As part of our ongoing improvements to the ICBF dairy genetic/genomic evaluations systems and processes, there will be a number of new developments for 2018. These include; (i) an update of the economic values based on latest data from Teagasc regarding the values and costs of milk production systems in Ireland, (ii) the implementation of a Test Day Model for routine genetic evaluations of milk production traits, as opposed to the current approach which is based on 305-day yields and (iii) an updating of the training population on which the genomic predictions for young sires (and females) are derived.
The collective impact of these changes are minimal, with the average EBI of bulls on the ICBF Active Bull List expected to increase by some €30 (this is due primarily to the increase in milk price and value of fat kg within the EBI, compared to previous estimates taken in 2014). The average correlation amongst all Active AI sires is 0.97, with relatively little re-ranking amongst the high EBI sires on the ICBF Active Bull List.
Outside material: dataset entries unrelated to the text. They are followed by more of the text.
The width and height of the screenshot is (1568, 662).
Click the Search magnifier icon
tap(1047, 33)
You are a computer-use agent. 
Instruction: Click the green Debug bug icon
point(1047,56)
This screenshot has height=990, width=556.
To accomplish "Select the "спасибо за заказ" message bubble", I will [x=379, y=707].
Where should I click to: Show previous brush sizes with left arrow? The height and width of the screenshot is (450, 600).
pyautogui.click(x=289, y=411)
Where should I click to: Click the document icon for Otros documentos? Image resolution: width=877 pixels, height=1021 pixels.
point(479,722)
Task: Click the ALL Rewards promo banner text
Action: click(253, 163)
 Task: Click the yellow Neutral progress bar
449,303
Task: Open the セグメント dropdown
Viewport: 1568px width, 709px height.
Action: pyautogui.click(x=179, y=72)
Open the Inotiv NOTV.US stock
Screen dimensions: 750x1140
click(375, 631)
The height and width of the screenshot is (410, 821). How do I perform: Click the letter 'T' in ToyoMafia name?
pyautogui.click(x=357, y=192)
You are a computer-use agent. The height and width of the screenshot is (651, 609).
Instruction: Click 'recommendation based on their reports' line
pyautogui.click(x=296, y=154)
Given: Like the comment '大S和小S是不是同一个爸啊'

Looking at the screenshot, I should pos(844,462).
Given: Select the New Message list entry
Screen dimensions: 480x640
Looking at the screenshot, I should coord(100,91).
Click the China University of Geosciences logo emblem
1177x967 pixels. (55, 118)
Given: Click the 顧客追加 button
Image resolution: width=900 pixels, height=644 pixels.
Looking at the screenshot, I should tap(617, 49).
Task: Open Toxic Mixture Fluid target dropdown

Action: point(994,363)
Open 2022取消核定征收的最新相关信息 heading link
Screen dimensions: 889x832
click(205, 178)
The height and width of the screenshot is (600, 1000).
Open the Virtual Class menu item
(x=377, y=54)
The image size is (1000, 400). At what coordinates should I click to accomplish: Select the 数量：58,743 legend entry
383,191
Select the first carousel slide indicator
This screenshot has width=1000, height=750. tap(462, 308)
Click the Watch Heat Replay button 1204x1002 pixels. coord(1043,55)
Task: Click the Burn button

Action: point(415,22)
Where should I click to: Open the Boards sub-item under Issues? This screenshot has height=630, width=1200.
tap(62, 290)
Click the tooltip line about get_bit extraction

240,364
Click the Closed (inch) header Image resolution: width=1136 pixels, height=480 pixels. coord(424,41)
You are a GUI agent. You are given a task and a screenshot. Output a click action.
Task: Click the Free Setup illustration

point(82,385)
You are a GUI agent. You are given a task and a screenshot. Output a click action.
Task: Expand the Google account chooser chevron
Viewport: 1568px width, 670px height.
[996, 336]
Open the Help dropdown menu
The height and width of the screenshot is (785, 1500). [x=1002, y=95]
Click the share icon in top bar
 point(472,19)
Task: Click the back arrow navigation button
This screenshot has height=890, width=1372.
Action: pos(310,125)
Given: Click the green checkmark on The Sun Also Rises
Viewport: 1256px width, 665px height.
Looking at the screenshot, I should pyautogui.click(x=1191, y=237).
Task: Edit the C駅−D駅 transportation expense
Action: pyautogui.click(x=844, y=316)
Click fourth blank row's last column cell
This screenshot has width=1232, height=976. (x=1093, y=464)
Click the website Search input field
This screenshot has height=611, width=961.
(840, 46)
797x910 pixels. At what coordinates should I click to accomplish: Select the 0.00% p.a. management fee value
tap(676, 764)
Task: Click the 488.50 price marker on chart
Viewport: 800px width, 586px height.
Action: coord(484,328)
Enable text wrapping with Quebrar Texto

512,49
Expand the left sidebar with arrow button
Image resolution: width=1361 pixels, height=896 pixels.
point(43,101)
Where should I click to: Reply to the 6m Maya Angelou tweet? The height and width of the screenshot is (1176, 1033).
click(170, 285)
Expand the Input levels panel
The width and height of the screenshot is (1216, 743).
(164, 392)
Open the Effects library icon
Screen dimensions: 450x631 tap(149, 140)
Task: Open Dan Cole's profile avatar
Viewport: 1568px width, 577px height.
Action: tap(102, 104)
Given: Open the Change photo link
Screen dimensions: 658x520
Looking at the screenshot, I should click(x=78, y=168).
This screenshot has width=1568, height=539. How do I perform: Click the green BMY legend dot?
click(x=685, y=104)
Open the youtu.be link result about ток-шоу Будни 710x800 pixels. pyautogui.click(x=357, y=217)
It has little impact on the top 100 bulls on the active bull list. 6 out of the top 10 are still in the top ten and 85 out of 100 are still in the top 100 bulls based on 886 active Ai sires. The variance has increased which indicates more accurate predictions which is a major positive. Overall younger bulls increased on average €30 and in the context of all bulls there was an average increase of €20.
A new and technically more accurate approach to calculating the reliability of EBI evaluations has also been applied, which has resulted in a slight reduction in the average reliability for some animals.
Improving genetic evaluation is an on-going process. The more accurate the data included in the genetic evaluations for bulls the more reliable it will be. It is therefore incumbent upon the ICBF to constantly take account of any new data, new traits, better processing software or changes to the economic values over time.
It is only by constantly updating the Active Bull List in an open and transparent manner that the ICBF can help farmers and breeders have the best information on which to make confident breeding decisions.
In the past, some farmers and breeders have been impacted by the movement in EBI values. For that reason we continue to emphasise the same fundamental advice. Farmers who want to improve their herd performance should use genomic bulls, but they should use them in teams. We advocate a minimum of 8 bulls for a typical 100 cow herd.
On average, a group of genomic bulls will still be better than any daughter proven bull when it comes to delivering production and fertility. For example, the current average EBI for a team of the top 5 genomic bulls is still some €40 ahead of the best daughter proven bull available in active AI.